Weit ausholend schildert Mirna Funk das Leben von Lola in Deutschland und Israel.

Lola ist etwa 34 Jahre alt ist.

Sie lebt und arbeitet in Berlin und fühlt sich als Jüdin. Doch sie ist keine! Bekanntlich wird die Religionszugehörigkeit der Juden über die mütterliche Linie weiter gegeben. Ihre jüdischen Großeltern väterlicherseits haben sie aufgezogen. Sie lebt und liebt, ganz, wie es der Tag bringt. Ihre Arbeit als Fotografin im IT Bereich spielt keine große Rolle in dieser Geschichte. Man erfährt mehr über Lolas Liebschaften und ihr Innenleben als über ihre Arbeit.

Einst lernte sie Shlomo kennen, einen Israeli, den sie wirklich liebt. Doch er kehrt nach einer kurzen und glücklichen Zeit nach Israel zurück. Lola trauert ihm nach, so wie in der Vergangenheit ihrem Vater, der schon früh aus Ostberlin geflohen und im australischen Busch gelandet ist. Ihre Mutter hat sich noch früher aus dem Staub gemacht.

Das ständige Dilemma zwischen Schuld, Opfer und Vergänglichkeit in der Berliner Gegenwart begleitet Lolas Leben, und macht sie zuweilen wütend. Schuldangst nennt sie das, was die Menschen noch so viele Jahre nach dem Ende des Zweiten Weltkriegs umtreibt. „Der christliche Wunsch, dass Jesus für die Sünden aller Menschen gestorben wäre, repräsentiert die tiefe Schuldangst der vom Christentum geprägten Gesellschaft.“(S.86)

Wer aber ist Lola, und zu wem darf sie sich zugehörig fühlen? Antisemiten und ehemalige Nazis kreuzen ihren Weg und machen ihr die Ichfindung schwer.

Man findet sie zu Zeiten in Israel und in Thailand, und immer scheint sie auf der Suche zu sein.

Mehr und mehr zieht sich die Geschichte Lolas zu einem allgemeinen Bericht über die Lage der Juden und ihrer Verlorenheit in der Welt zusammen.

Verkappter Antisemitismus mischt sich mit berechtigter Kritik an der Politik Israels im Palästinakonflikt.

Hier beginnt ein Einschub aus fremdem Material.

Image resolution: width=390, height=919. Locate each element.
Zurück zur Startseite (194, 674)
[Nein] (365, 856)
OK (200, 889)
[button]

Der Roman besticht durch die Verknüpfung von Gegenwart und Vergangenheit. Immer wieder reichen die Erfahrungen während des Holocausts bis in die Gegenwart. Sie zeigen die Suche und die Heimatlosigkeit, der sich Juden seither ausgesetzt sehen. Palästina war englisches Mandatsgebiet, als Juden zu tausenden nach dem Krieg dorthin flüchteten. Bis in die heutige Zeit wissen wir von den Streitigkeiten um den Anspruch auf Heimat, der Palästinenser und Juden zu Feinden macht. Jeder in diesen beiden Lagern fühlt sich im Recht. Und Menschen auf beiden Seiten werden zu Opfern und Tätern.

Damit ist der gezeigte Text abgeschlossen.